Not only will the effect be wretchedly bad in the respect stated, but if Virginia does not give its negro children a proper primary education, my word for it, they will get an improper and a dangerous primary education. If we do not give them a plain schooling best adapted to their needs and useful to them, outside dreamers and fanatics will give them an education that will not be useful to them, but dangerous to the peace of Virginia (1221).”

           In sum, as Glass notes, elsewhere, he sees these actions as “prejudice,” although the true prejudice lies in the fact that he associates the external influences of people outside of the state as contributing to an education that is anathema to the best interests of the state: This is an implicit reference to the Northern influences on blacks’ education—influences seen as counter to the South’s interest of keeping blacks in a subordinate space to be able to serve in manual labor (1221; See also Anderson 1988 for discussions about Northern influences on Southern black education).

          Delegate Watson, sees himself acting in the best interests of whites and in response to what he declares later in the debate as the futility of investment in black people, and ultimately, a sign of the “negro problem,” to which part of his view receives noted applause in the actual text:

 “Now, sir, that kind of sentiment that the gentleman is talking about is the same kind of sentiment that wrote the history of his ancestors and mine in “Uncle Tom’s Cabin.” It is the same kind of sentiment that burned that negro at the stake in Leavenworth, Kansas, a few months ago, and sold the charred remains for twenty-five cents apiece to relic hunters who came upon the scene. Aye, sir, it is the same kind of sentiment that is dining Booker Washington in the White House today. Standing here, sir, for my people, I want to say that they are not disposed to consider nor to consult that sentiment when it comes to a question of performing a constitutional duty.  (Applause.) I would not have the attitude of my people misrepresented on this important subject, and I know my friend does not intend to misrepresent them, but this outline of policy which is suggested here by gentlemen on the other side if you strip it of its verbiage and get it down to the plain, naked facts, no longer becomes a question as what we shall do in the shape of generosity of the negroes of the Commonwealth, but what we shall do in the shape of justice for our own people within the limits of this State. Mr. Chairman, I am one of those who believe that while you may teach this man in black to read and to write and to figure, in all the questions of higher education which we are now undertaking to provide he is absolutely incapable of cultivation or useful advancement (1221-1222).”

          Although Watson describes black education as a constitutional duty, he asks that all delegates consider what is just for white people within the limits of state law.  Furthermore, he suggests that blacks have a limited capacity for learning and socialization to white norms.

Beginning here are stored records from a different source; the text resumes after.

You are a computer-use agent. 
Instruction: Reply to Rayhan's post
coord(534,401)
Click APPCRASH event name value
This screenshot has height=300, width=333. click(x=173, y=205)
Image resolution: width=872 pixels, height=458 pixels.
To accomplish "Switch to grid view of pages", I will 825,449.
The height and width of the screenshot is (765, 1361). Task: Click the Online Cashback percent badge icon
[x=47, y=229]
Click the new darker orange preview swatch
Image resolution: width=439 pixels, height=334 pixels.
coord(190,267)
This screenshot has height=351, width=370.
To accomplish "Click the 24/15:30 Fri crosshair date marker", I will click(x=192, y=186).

In this sense, investing in their education also reeks futility.

                                        Conclusion: Fighting for the “Black Cerebral”

           The fact that, historically, education was legally barred by race and the institutionalization of slavery and codes that were specific to black Americans. What may be even less known, although highly politically relevant, is the fact that the provision and accessibility of public education to black Americans was tied to the readmission of the State of Virginia to the United States of America, post-Civil War. Black Americans have been long-active in their advocacy, provision of resources, and development of systems and institutions to support their desire to be educated, and expressly, they approached the U.S. Congress to make the provision of public education accessible to them as newly-minted citizens.

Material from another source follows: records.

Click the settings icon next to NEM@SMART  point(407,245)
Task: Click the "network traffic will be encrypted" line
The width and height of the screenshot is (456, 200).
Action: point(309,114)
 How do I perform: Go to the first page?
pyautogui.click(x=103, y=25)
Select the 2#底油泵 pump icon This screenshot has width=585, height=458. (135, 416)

          Despite this initiative, we also see through the case of Virginia that a biracial movement—a third-party, formed as a Movement of the Readjusters—sought to consolidate an educational experience at public expense.  However, part of the political contestation against this motive was also the consideration of whether or not the state’s taxes should be used towards the education of a population that white Southerners held multiple, ideological views about whether black Americans should be educated and at whose expense. 

          While the predominant discourse did not focus on black intelligence as a “wasted expenditure,” other concerns of “wasted expenditure” appear, as far as the “waste of taxes,” when they could be used to fully educate and advance the status of whites. Focus on privileging whites, especially compared to the North, remained a critical issue.  Sometimes, this also meant contrasting the geographic concentration of blacks in the South or in higher population concentrations localities in the state and what this meant for allocating public resources for the group, in order to maintain the status of being a Union state.  Black intellect was not the focus of disparate treatment; yet, black inferiority and second-class citizenship remained a critical driving force: Blacks were best-serving when they were laborers for whites.

           It can not be said, however, that Virginian, white-Southerners did not also want to fight for the “black cerebral,” when considering its public good for the group’s advancement and not the economic interests of white (political and economic) elites.  The Readjuster movement points to a cross-racial, even cross-partisan effort to address some of Virginia’s societal issues—resolution of its debt, proper expenditure of taxes, and the funding of education for blacks and whites. Turning to the 1901-1902 Virginia state constitutional convention, we also see the extent to which white legislators were interested in limiting black Americans’ access to public education, based on their thoughts about black people and the role of government in providing resources for a group of people that they felt should not have equal standing with whites in society. The Republican Party had lost the footing that it had in the Virginia legislature, especially when many of its black legislators sought similar partisan interests as the Readjusters, who dominated Virginia politics for a short period during the 1880s. While Democrats also supported Readjuster politics, the larger project of the party’s members leaned towards redeeming the South and the Conservatives, who would rather address the state’s antebellum debt and redirect Virginia’s taxes from public education to do it (Key 1949; Woodward 1964; Dailey 2000).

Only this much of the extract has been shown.